Another finding of the present study was the relationship between baseline Klotho levels ​​and the incidence of MALE after revascularization intervention. Considering the characteristics of the population with and without MALE during follow-up, we observed differences in male sex, hypertension, and Klotho and FGF23 baseline levels. Interestingly, as with the MACE outcome, calcium levels were slightly elevated in the MALE population. However, multivariate analysis confirmed that only hypertension and Rutherford stage 5 had a significant role in the development of MALE. Importantly, reduced Klotho levels at the moment of LER were identified as a predisposing factor for MALE incidence even after adjusting for all factors considered in the study. ROC analysis also confirmed the good predictive power of MALE after LER in our patient population. The mechanisms leading to increased MALE in patients with low basal Klotho levels at the time of LER may be diverse, but maybe related to direct endothelial injury, which has been already demonstrated in other models34,45,46. Surprisingly, FGF23 baseline levels did not prove to be a significant predictor after inclusion in multivariate analysis. This may be related to the main limitation of the study, namely the relatively small sample size. However, Klotho has been shown to exert a range of endothelial protective effects independent of FGF23 activity, which may justify the effects observed in our study population.

In addition to the relatively small population, limitations of the study include that it was conducted at a single center in a Caucasian population. However, significant differences in Klotho/FGF23 serum levels between races were not described, except that FGF23 levels were associated with food insecurity in a black population47. A further limitation is that no hematological data are available to rule out the presence of severe anemia, which could be relevant to the incidence of MACE and MALE. Moreover, the small sample size did not even allow us to stratify the protein levels of the different components of the composite endpoint MALE. Another limitation of our study is that we did not assess the association between original arterial lesions and following incident MALE. Also, we excluded patients with primary LER failure from the study to reduce bias and therefore we did not analyze the serum levels of Klotho and FGF23. Furthermore, we did not measure protein levels during follow-up, and we have no way of knowing whether these changed over time. Nevertheless, the aim of this study was to identify possible biomarkers of risk after LER and further determination over time is not necessary. Finally, we did not analyze the effects of various ongoing pharmacotherapies, especially those that may affect Klotho levels and activity, such as statins, renin‐angiotensin system inhibitors and pioglitazone.

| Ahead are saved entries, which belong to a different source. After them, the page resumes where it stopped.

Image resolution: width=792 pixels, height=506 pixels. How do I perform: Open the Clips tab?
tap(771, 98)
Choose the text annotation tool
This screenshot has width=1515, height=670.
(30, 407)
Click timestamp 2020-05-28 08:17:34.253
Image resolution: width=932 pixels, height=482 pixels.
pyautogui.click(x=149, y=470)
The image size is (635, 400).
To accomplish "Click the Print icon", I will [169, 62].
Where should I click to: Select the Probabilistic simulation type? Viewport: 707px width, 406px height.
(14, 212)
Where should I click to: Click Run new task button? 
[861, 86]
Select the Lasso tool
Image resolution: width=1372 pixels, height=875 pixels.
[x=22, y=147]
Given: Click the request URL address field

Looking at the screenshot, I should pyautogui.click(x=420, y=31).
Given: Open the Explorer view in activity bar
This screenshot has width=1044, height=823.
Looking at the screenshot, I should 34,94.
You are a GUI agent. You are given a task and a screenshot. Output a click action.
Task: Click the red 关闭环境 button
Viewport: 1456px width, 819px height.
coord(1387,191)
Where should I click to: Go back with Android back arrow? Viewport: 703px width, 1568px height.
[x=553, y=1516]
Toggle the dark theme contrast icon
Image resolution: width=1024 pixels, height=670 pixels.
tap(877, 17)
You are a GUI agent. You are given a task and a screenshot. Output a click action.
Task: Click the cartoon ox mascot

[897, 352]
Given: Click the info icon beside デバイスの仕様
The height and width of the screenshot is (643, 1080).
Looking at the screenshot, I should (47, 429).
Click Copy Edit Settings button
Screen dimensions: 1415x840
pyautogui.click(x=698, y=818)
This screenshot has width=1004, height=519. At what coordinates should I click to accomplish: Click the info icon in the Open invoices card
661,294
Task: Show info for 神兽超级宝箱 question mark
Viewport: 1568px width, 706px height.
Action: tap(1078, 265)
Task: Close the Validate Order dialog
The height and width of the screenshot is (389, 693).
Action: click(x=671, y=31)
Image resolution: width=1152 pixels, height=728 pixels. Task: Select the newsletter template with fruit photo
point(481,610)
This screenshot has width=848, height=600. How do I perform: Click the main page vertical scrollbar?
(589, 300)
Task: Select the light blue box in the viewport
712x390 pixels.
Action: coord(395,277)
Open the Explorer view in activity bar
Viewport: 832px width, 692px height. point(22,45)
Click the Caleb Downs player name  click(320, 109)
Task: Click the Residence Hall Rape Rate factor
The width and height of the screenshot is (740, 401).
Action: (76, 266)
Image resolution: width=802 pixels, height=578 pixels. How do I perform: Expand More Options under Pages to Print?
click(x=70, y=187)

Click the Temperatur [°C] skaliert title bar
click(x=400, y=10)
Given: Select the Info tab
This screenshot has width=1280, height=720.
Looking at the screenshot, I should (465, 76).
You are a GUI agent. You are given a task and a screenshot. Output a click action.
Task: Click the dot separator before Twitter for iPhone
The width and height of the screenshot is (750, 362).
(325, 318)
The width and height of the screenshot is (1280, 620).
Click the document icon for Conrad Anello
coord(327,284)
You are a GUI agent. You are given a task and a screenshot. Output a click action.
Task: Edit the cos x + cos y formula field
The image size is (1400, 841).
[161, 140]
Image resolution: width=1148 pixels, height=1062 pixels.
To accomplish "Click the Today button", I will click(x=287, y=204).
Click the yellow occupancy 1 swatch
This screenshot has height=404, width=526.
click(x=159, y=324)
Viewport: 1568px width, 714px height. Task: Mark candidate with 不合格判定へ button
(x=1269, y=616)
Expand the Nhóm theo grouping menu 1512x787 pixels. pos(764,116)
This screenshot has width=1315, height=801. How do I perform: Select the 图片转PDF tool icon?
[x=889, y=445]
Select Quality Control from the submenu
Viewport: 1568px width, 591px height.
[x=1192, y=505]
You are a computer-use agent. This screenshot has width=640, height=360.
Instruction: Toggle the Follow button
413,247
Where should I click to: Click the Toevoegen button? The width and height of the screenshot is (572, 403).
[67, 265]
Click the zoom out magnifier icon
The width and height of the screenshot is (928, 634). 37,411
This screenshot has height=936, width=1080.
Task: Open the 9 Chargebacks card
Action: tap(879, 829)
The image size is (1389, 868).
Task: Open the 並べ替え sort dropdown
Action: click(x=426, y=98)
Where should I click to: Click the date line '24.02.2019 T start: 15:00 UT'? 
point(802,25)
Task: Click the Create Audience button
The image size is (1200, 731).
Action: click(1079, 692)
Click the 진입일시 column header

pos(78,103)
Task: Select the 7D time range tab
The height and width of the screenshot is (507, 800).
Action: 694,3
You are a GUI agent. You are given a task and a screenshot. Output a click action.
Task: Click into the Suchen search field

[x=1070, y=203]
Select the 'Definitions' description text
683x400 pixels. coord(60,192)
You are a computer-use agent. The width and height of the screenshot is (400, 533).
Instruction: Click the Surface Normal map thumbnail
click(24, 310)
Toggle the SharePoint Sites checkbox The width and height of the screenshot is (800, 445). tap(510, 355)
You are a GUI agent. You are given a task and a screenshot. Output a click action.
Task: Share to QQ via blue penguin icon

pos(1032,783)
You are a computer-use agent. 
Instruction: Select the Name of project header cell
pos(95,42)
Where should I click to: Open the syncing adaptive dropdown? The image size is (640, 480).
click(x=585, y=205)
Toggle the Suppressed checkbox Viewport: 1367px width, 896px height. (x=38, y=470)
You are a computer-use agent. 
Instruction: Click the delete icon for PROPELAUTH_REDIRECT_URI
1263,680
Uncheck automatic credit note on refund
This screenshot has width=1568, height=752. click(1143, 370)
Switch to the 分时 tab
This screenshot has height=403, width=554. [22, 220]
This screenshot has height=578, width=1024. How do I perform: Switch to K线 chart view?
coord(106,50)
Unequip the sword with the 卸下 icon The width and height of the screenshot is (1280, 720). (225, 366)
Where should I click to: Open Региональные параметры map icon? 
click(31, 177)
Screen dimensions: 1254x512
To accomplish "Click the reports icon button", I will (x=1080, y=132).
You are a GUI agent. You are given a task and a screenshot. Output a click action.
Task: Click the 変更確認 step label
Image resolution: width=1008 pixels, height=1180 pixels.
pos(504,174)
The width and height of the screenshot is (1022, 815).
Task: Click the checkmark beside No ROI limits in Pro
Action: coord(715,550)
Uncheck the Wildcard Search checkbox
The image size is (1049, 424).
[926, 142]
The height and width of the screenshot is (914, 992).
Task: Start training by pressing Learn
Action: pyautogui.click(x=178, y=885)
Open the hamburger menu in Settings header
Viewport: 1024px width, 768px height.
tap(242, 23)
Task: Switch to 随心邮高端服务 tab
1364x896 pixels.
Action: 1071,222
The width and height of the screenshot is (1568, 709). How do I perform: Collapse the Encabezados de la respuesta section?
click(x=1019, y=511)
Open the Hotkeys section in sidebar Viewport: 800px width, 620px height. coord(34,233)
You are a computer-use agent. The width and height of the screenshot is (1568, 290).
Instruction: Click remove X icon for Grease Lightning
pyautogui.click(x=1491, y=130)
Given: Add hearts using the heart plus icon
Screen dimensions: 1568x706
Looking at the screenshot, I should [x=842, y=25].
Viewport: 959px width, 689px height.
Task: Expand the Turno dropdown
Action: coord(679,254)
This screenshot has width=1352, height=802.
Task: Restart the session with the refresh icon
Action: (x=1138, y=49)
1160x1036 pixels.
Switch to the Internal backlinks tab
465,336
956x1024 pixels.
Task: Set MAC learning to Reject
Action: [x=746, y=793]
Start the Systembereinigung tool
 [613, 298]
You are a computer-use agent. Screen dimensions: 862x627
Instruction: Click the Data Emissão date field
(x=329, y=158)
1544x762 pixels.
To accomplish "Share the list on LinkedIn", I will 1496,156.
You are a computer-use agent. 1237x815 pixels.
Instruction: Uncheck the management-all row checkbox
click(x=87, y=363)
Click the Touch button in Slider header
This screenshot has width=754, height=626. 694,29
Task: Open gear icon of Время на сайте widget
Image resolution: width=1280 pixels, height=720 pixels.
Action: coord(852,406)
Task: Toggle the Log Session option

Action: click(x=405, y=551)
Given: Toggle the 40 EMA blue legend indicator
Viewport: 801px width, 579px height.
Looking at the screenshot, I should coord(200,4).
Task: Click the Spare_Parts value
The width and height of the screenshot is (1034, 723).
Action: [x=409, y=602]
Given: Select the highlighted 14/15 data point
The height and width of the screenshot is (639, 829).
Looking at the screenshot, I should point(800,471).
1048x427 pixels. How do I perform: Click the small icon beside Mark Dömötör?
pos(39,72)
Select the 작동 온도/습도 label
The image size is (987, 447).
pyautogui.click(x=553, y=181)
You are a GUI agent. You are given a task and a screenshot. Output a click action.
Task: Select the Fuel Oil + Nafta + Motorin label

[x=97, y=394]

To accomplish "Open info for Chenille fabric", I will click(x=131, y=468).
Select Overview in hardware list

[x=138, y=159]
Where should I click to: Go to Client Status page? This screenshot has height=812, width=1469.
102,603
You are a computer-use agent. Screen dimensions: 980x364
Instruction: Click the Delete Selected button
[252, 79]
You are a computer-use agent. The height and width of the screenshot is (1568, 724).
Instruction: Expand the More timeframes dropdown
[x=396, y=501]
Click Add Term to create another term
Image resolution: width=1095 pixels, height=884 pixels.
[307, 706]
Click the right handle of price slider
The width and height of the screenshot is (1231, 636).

In conclusion, we have demonstrated for the first time that altered Klohto and FGF23 baseline serum levels are associated with the development of MACE after LER and that reduced Klotho baseline levels predict MALE after revascularization. These data were obtained in a relatively small but particularly selected population and need to be confirmed in a larger scenario. Future research will also be able to better elucidate the interactions between Klotho, especially the membrane-bound form, and FGF23 and to highlight whether these effects are independent of each other. It will also be important to know whether current and future therapies can bias the risk from axis imbalance towards, for example, a decrease in Klotho or an increase in FGF23.

Taken together, these data could improve cardiovascular risk stratification in diabetic patients with PAD and help physicians identify personalized treatments.